El trabajo de los
buceadores era la única solución
Era necesario
vaciar las piscinas de agua contaminada de manera
controlada pero los mecanismos electrónicos para abrir
las esclusas mediante el ordenador de la central no
funcionaban y la única forma de abrir las válvulas
era manualmente. El trabajo de los buceadores era la
única solución.
Tres buceadores entraron en la
piscina y consiguieron abrir las válvulas de vaciado de
los depósitos. Su acción les costó la vida pero lograron
que las consecuencias del accidente fueran solamente las
que conocemos.
Estas tres personas comprendían
más allá de toda duda que bucear en esas aguas, era una muerte
segura.
Los buceadores de
Chernobyl que salvaron al mundo
Sobre las doce de la mañana compartieron los últimos tragos
de vodka. Mientras se vestían con los trajes de buceo hablaron de
cosas cotidianas como en un día normal. Momentos después los
tres buceadores caminaron con los equipos y las herramientas los mil
doscientos metros que había hasta el nivel –0,5 y se
sumergieron en la piscina de burbujas con una radioactividad tan
elevada que se podía sentir en el interior de sus cuerpos.
Los compañeros que quedaron en el exterior pensaban que no
lo lograrían debido a la dificultad de encontrar los mecanismos de
apertura en unas aguas oscuras, turbias y ácidas, con un nivel tan
elevado de radiación que asegura una muerte rápida, pero, de pronto,
las esclusas se abrieron y grandes chorros de agua radioactiva
comenzaron a salir en dirección a los depósitos exteriores
preparados para recoger todo el material radioactivo. Lo
habían logrado. En el grupo de científicos que esperaban uno
murmuró:
"Son héroes anónimos y acababan de salvar a millones de personas".
Los tres murieron por
las altas dosis de radiación recibidas en la inmersión.

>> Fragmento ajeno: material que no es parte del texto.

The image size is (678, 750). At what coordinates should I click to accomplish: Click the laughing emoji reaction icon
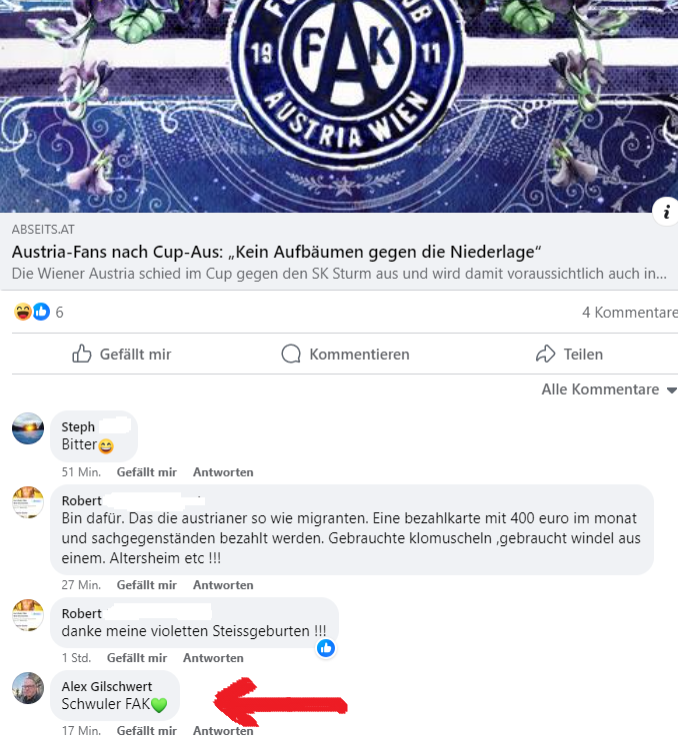tap(22, 312)
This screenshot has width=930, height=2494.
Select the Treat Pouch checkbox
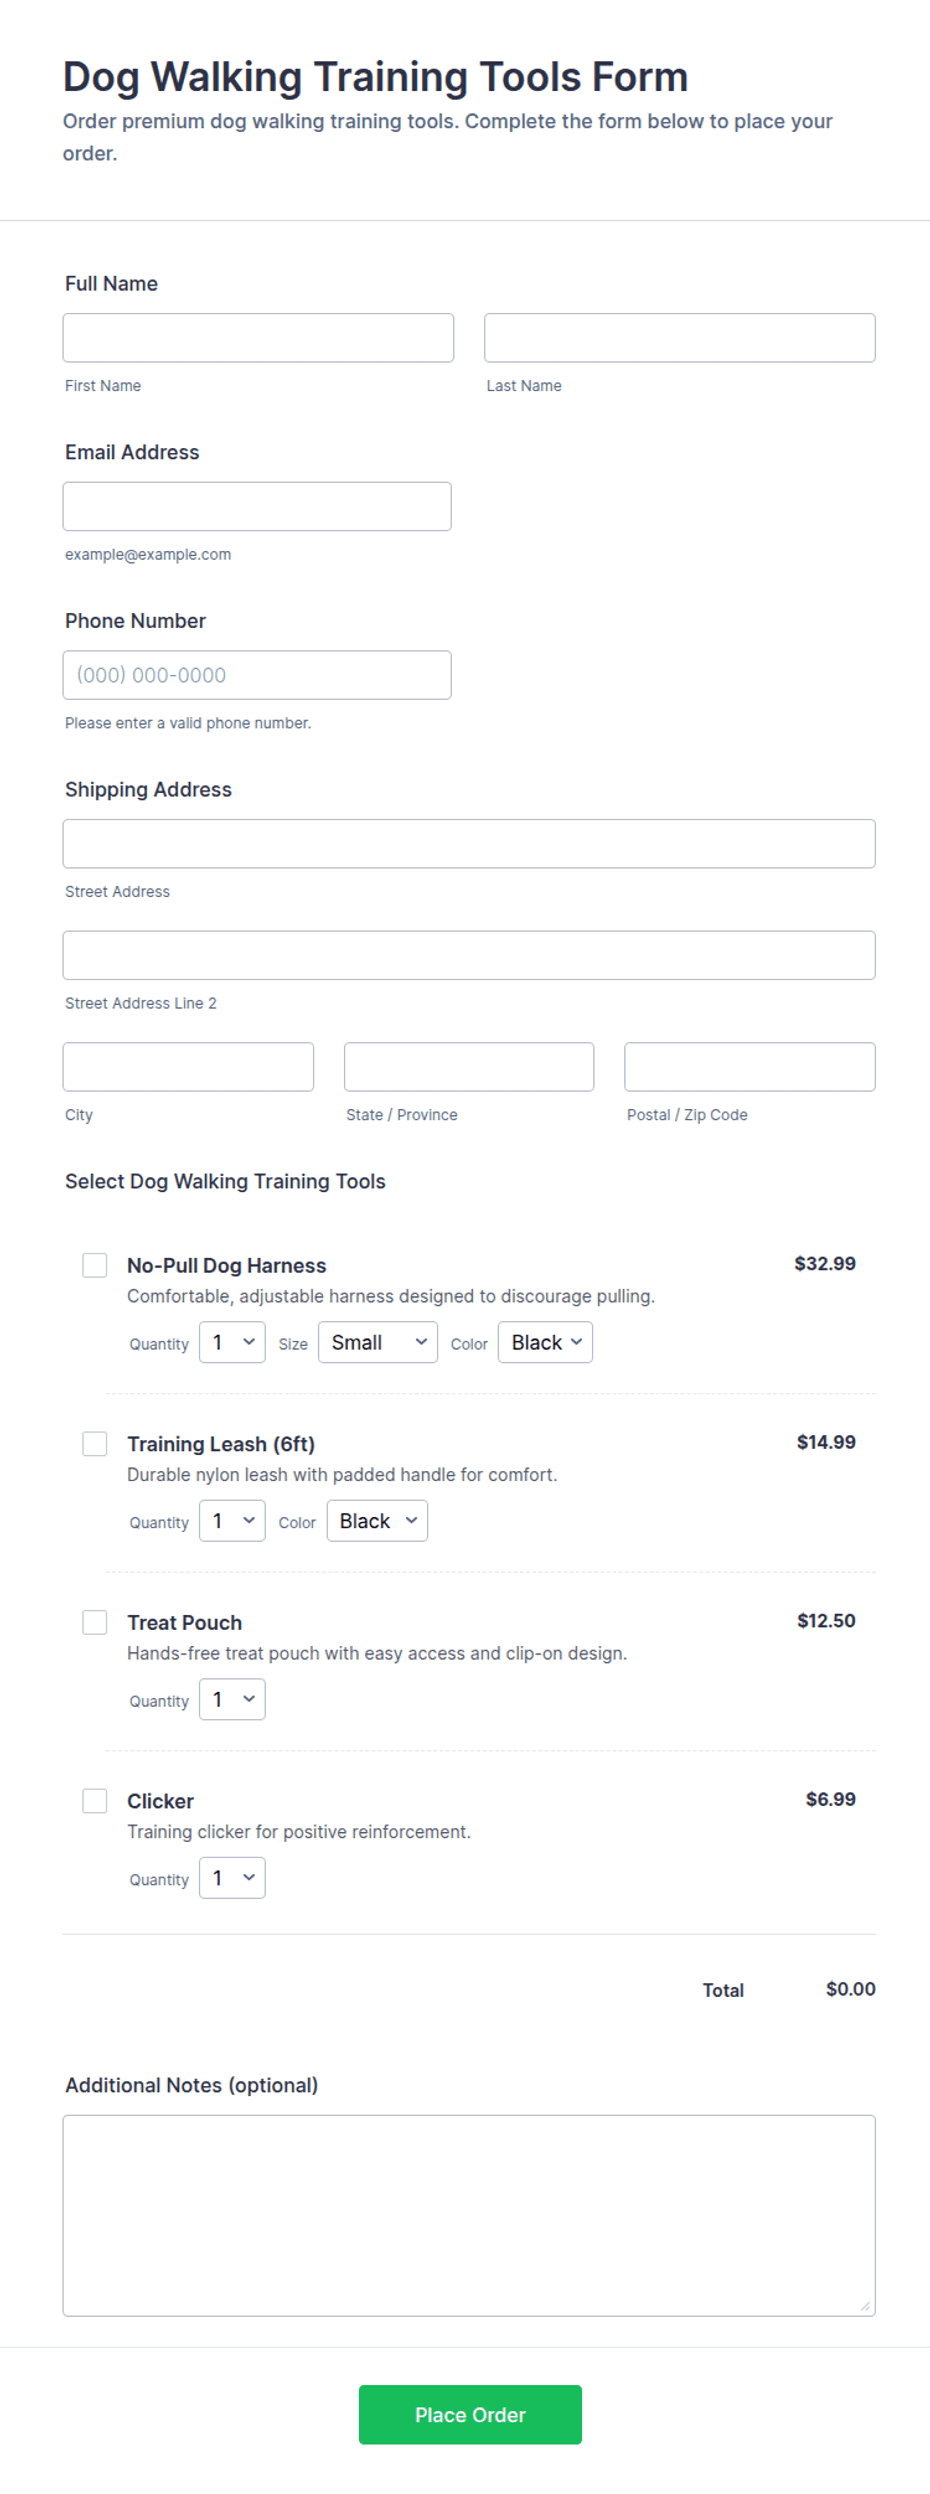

Su sacrificio salvó al mundo de las terribles
consecuencias de una contaminación nuclear a gran escala
de consecuencias inimaginables y desconocidas.
Sus nombres no son
conocidos. Su historia quedó oculta en el interior del sarcófago de
hormigón. No circulan sus fotografías. No han hecho películas en
Hollywood, pero su acción merece un recuerdo agradecido.